Non-steroidal antiinflammatory drugs
Postoperative analgesia comparable with that of opioids has been demonstrated with NSAIDs. An opioid-sparing effect of the order of 30–50% has also been observed with NSAIDs, as well as a reduction in opioid-induced nausea, vomiting and respiratory depression. This reduction in opioid requirement and side effects may benefit the patient by producing increased postoperative analgesia and potentially reducing hospital stay.9
Summary Box 7.2 Side effects of NSAIDs
Gastrointestinal | Gastric erosions |
Renal | Decreased renal blood flow |
Acute renal failure | |
Haematological | Prolonged bleeding time |
Respiratory | Bronchospasm |
Others | Skin rashes |
Adverse effects/complications
Haematological
Aggregation of platelets depends on a balance between prostacyclin (from endothelial cells) and thromboxane A2 (from platelets). The former is a vasodilator and inhibits platelet aggregation; the latter is a vasoconstrictor which stimulates platelet aggregation. NSAIDs inhibit the synthesis of both these factors and the net balance will determine the tendency to bleed. NSAIDs also inhibit platelet COX, although the effect lasts only as long as the drug remains in the blood (five half-lives). An increase in operative bleeding has been reported as a result of the use of NSAIDs and surgeons should be aware of this risk. A meta-analysis of several randomized controlled trials showed a higher risk of postoperative bleeding after tonsillectomy with the postoperative use of NSAIDs.10 However, others have disagreed with this analysis, citing poor surgical technique and that in some patients the bleeding occurred at a time when the drug had been eliminated from the body.11
Cox-2 inhibitors
In an effort to minimize the potential for bleeding at the surgical site and to reduce the incidence of serious gastrointestinal adverse effects and renal dysfunction associated with traditional NSAIDs, selective COX-2 inhibitors, also named ‘coxibs’, such as rofecoxib and celecoxib, were developed . Other novel COX-2 inhibitors with improved biochemical selectivity recently developed include etoricoxib, valdecoxib, parecoxib and lumiracoxib.

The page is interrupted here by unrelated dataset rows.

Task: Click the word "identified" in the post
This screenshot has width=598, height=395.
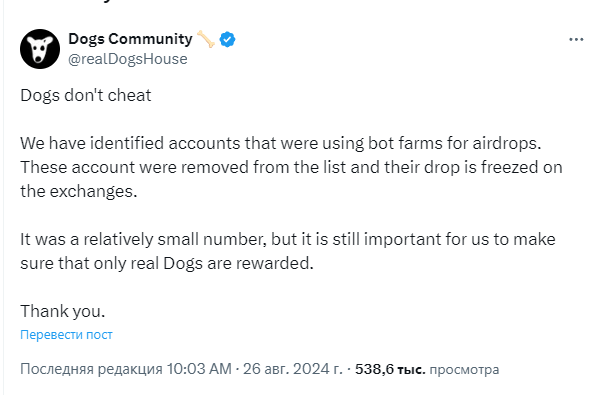Action: (127, 143)
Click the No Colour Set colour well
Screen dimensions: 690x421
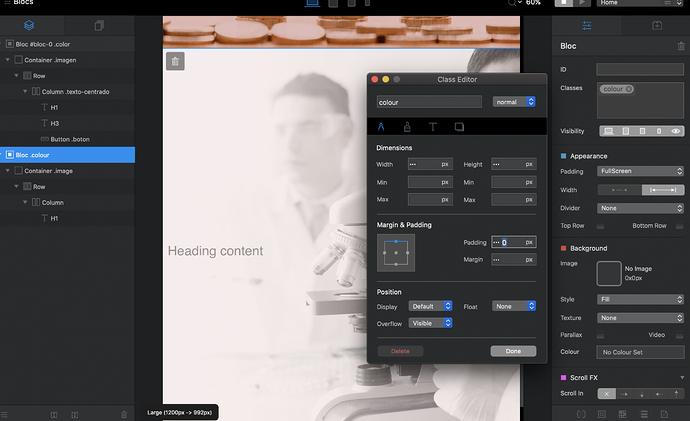641,352
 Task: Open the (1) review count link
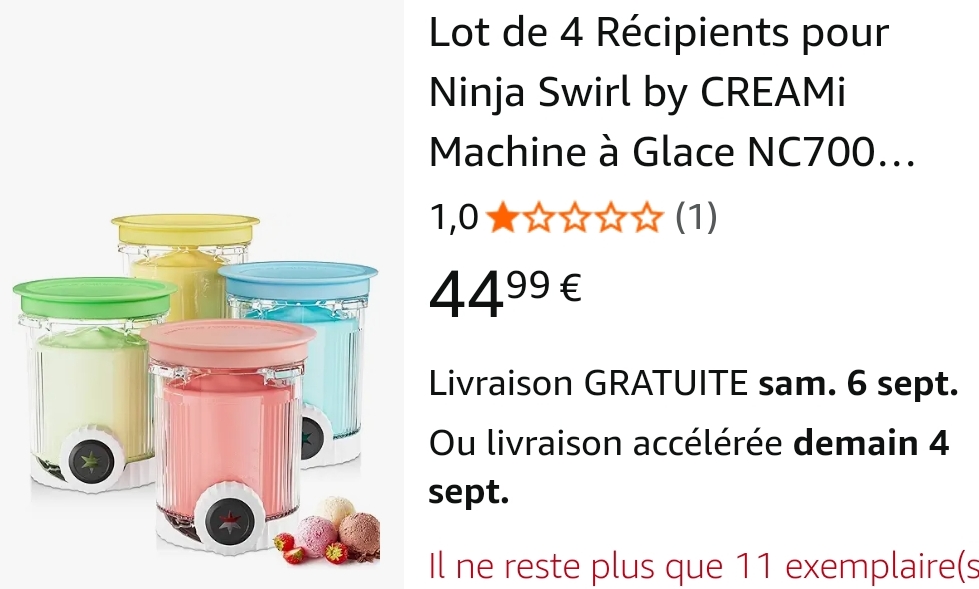click(x=696, y=217)
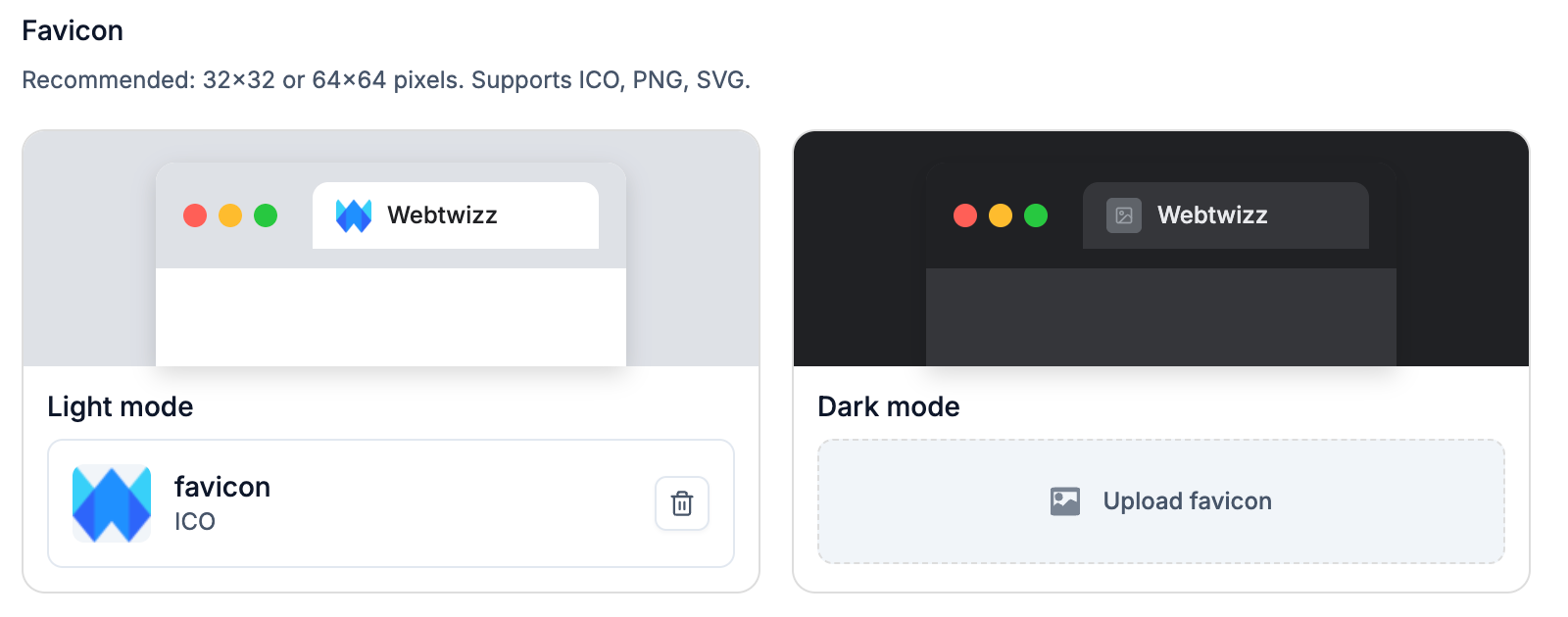Click the Upload favicon dropzone for dark mode
This screenshot has width=1568, height=617.
tap(1160, 501)
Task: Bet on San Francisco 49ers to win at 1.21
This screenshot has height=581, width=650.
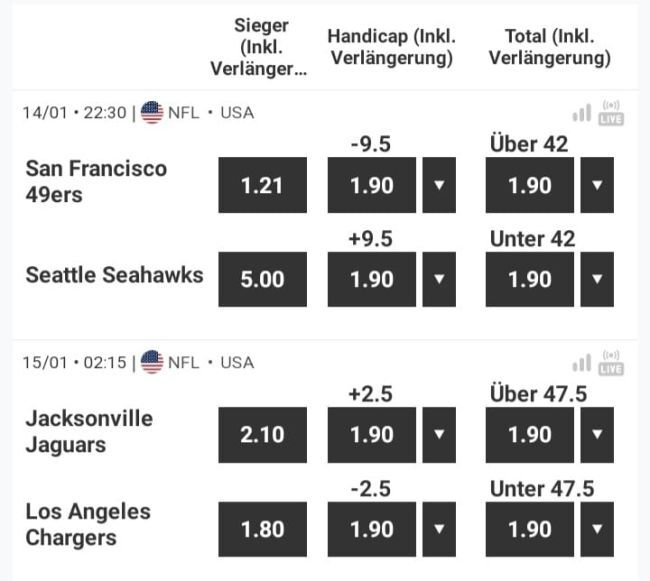Action: click(262, 185)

These ‘coxibs’ have similar analgesic efficacy to that of NSAIDs, with reduced risk of bleeding and less gastrointestinal toxicity. However, large outcome and epidemiological studies suggest that while COX-2 inhibitors do confer improved gastrointestinal safety, they are not devoid of gastrointestinal effects during long-term use. Two of these drugs have already been withdrawn because of safety concerns: rofecoxib because of cardiovascular problems and valdecoxib because of serious subcutaneous adverse reactions.12
Concerns have also been raised regarding the increased incidence of thrombotic complications (leading to myocardial infarction and stroke) associated with selective COX-2 compounds.13 COX-2 inhibition with coxibs may increase the risk of vascular thrombus formation by upsetting the balance between pro- and anti-platelet aggregation effects: thromboxane A2 synthesis is primarily a COX-1-induced effect, and prostaglandin I2 synthesis a COX-2 effect.